Instructions to follow: The pictures stay out; all of the data is to be printed exactly.
------------------------------------------------
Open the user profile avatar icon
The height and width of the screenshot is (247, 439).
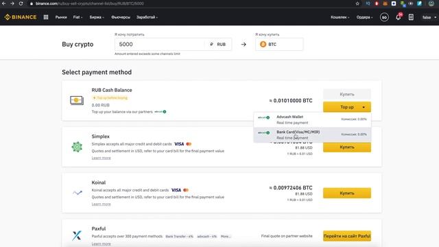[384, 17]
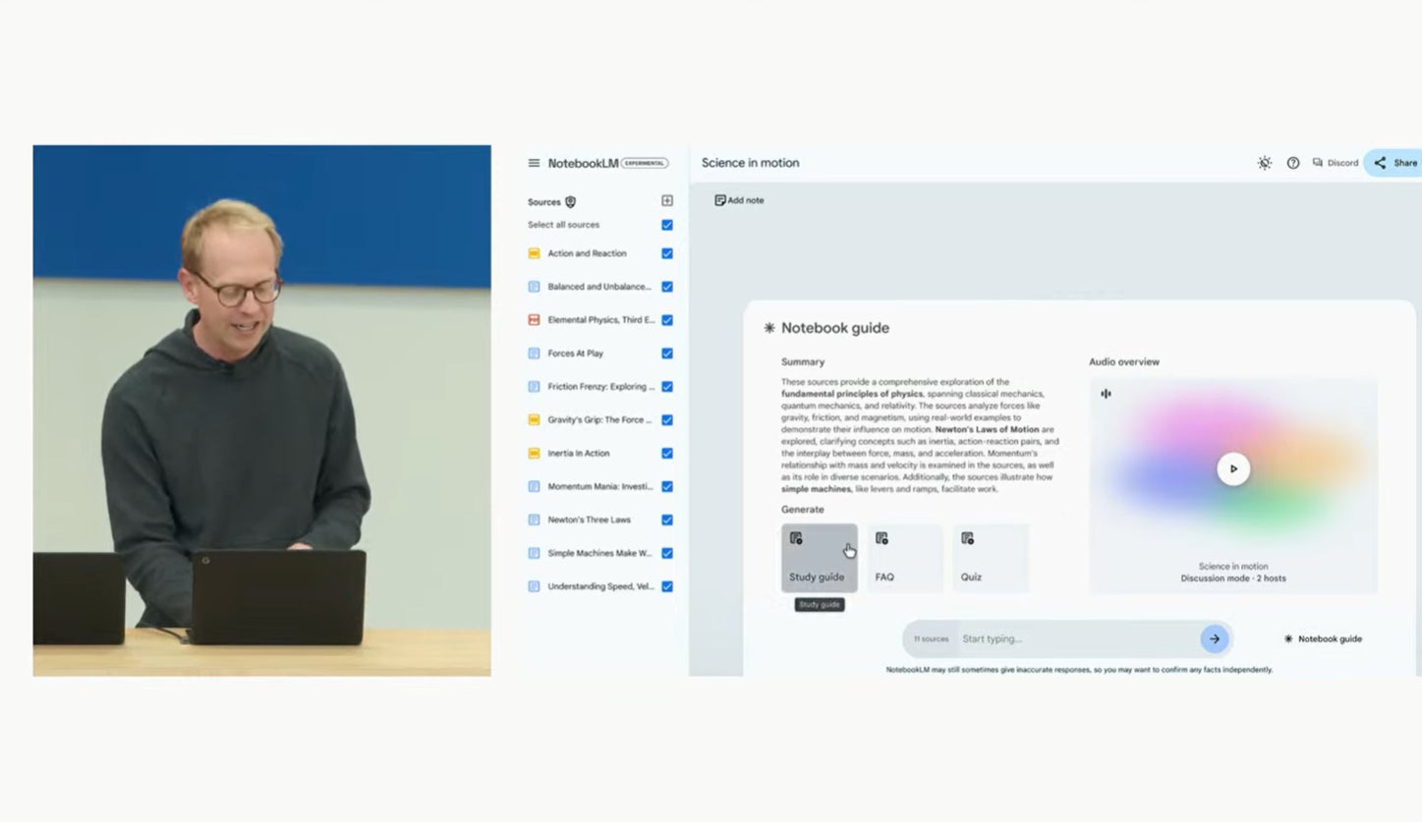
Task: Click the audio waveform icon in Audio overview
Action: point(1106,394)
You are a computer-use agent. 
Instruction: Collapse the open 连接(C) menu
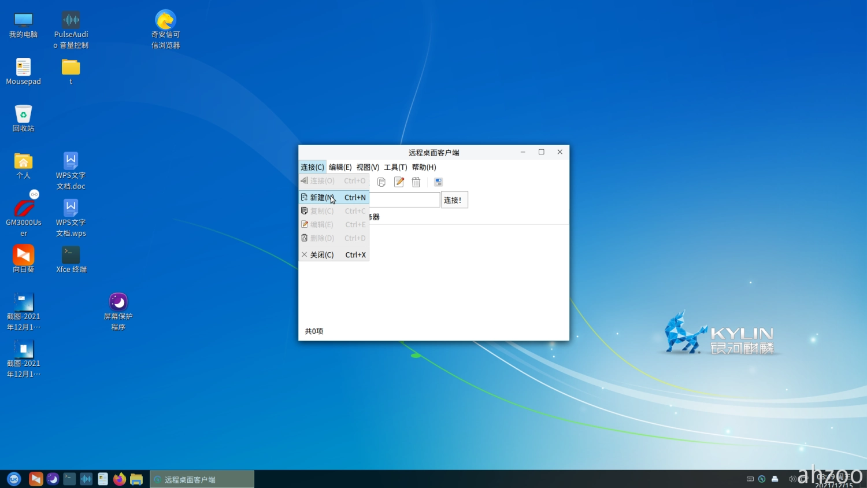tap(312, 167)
------------------------------------------------
Exercise answer:
Open the user profile avatar icon
The height and width of the screenshot is (247, 439).
[384, 17]
Task: Click the audio waveform icon in Audio overview
Action: point(1106,394)
You are a computer-use agent. 
Instruction: Collapse the open 连接(C) menu
tap(312, 167)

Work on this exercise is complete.